Starr is a board member of the New Zealand Wind Energy Association.
If approved, the operation phase of the project will be financed by Kaimai Wind Farm and private equity funding.
Analysis of the project has been underway since 2005 and has included geotechnical landscape, visual and noise studies and bird, bat and wildlife investigations.
The Resource Management Act application includes consents sought for an associated sub-station, access roads and overhead line structures.
The consent process will run until December with a hearing scheduled for September-October and a decision in December.
Financing is due to be completed in October next year with earthworks starting the following month and the first turbines delivered to the site in the second quarter of 2020, said the company.
The first power would be generated in the third quarter of 2020 with the project due for completion by mid 2021.
The company estimates economic benefits to New Zealand and the Waikato would be about $41m.
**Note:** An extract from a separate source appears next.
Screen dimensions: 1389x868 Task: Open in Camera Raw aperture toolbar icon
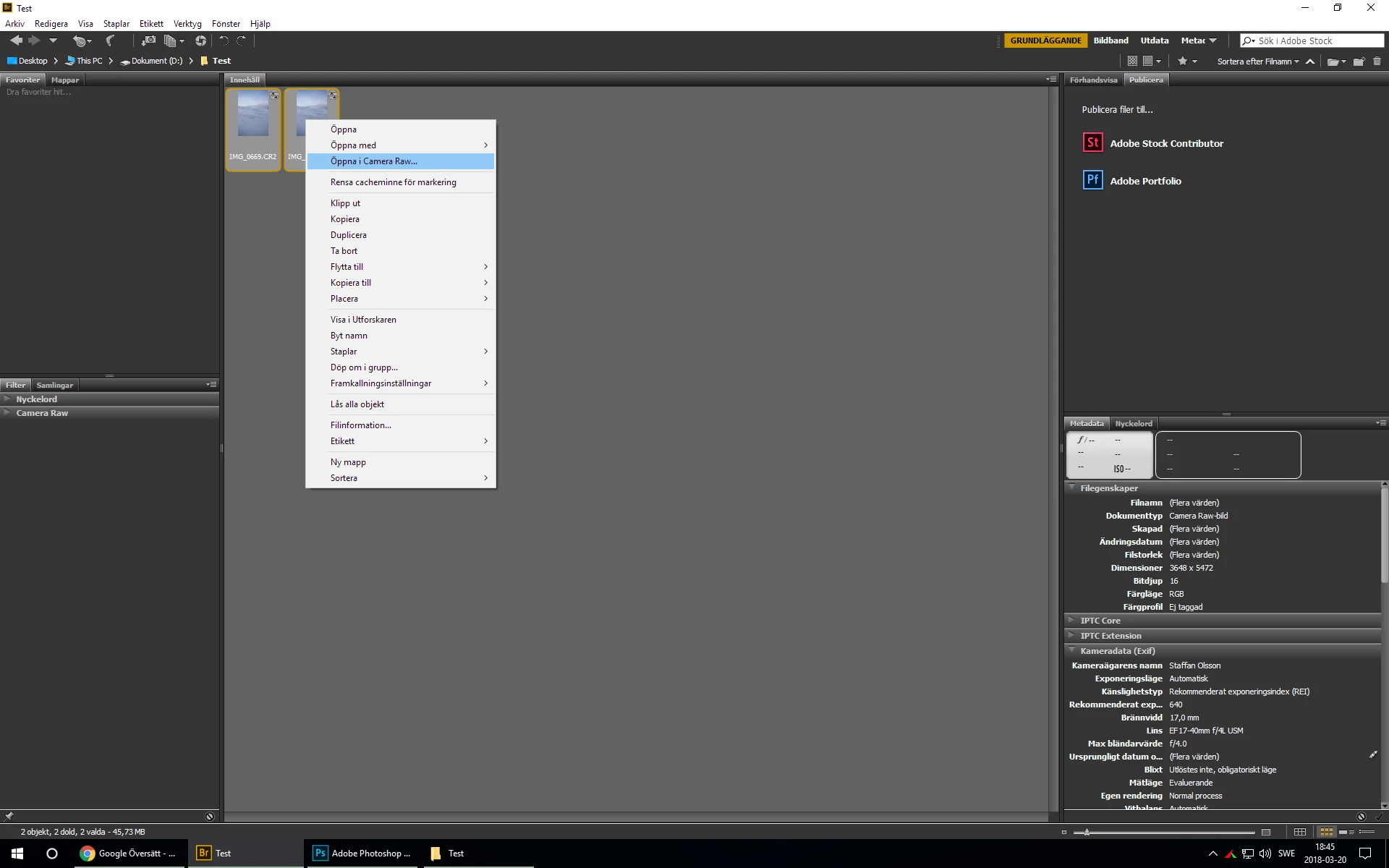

The wind farm is also being promoted as increasing security of electricity supply for the Coromandel Peninsula and Hauraki Plains.
The company proposes a range of measures to address residual adverse environmental effects including funds to support local restoration and rehabilitation of local ecology projects, particularly those for native bats, contribution to conservation management at the Miranda Shore Bird Centre, vegetation and visual buffering to help screen the turbines from some closer houses, and initiatives to assist tangata whenua and tourism.